IDOC hire shows the system isn’t working
EDITORIALS January 6, 2014 4:40PM
Updated: February 8, 2014 6:18AM
We don’t know how this happens.
But it really should not.
As Sun-Times reporters Chris Fusco and Frank Main disclosed Monday, a man found unfit to work for the Illinois Department of Corrections on two separate occasions somehow subsequently landed a six-figure IDOC job last year.
Xadrian R. McCraven, 44, was rejected for an IDOC job in 2007 because a background check unearthed a problem. The problem wasn’t specified, but federal records show he was arrested at least 24 times in his youth for crimes ranging from arson to assault and that he admitted to being a member of a Humboldt Park-area street gang in the 1980s.
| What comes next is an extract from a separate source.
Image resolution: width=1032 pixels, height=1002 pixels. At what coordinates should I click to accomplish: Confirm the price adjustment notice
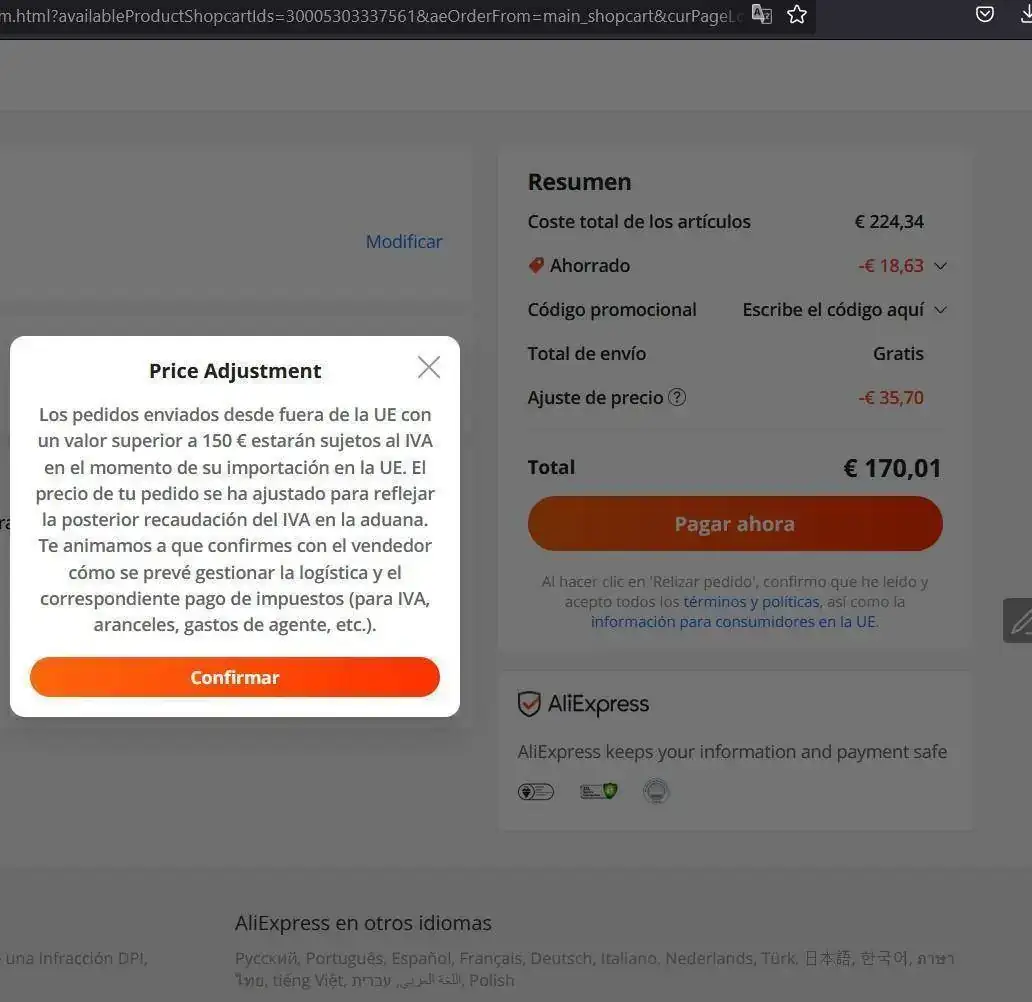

But in 2011 he got an IDOC job anyway through the kind administrative finesse only insiders know about: He was “detailed” to IDOC from the Department of Children and Family Services, where he was a shelter care coordinator.
Next, for unknown reasons, he was stripped of his gun and badge and sent back to DCFS. Then DCFS tried to fire him for writing “lewd and inappropriate” emails while at work. He sued, and in the end the state struck a deal with him: He could have a $111,432-a-year job as senior adviser to IDOC’s chief of parole. Now McCraven’s been fired again, this time for “inconsistencies in employment applications.”
Excuse us for suspecting this guy was clouted up the ladder all along — until, that is, the Sun-Times scared away his clout.
And isn’t that a grand way for our half-broke state government to be more efficient and transparent?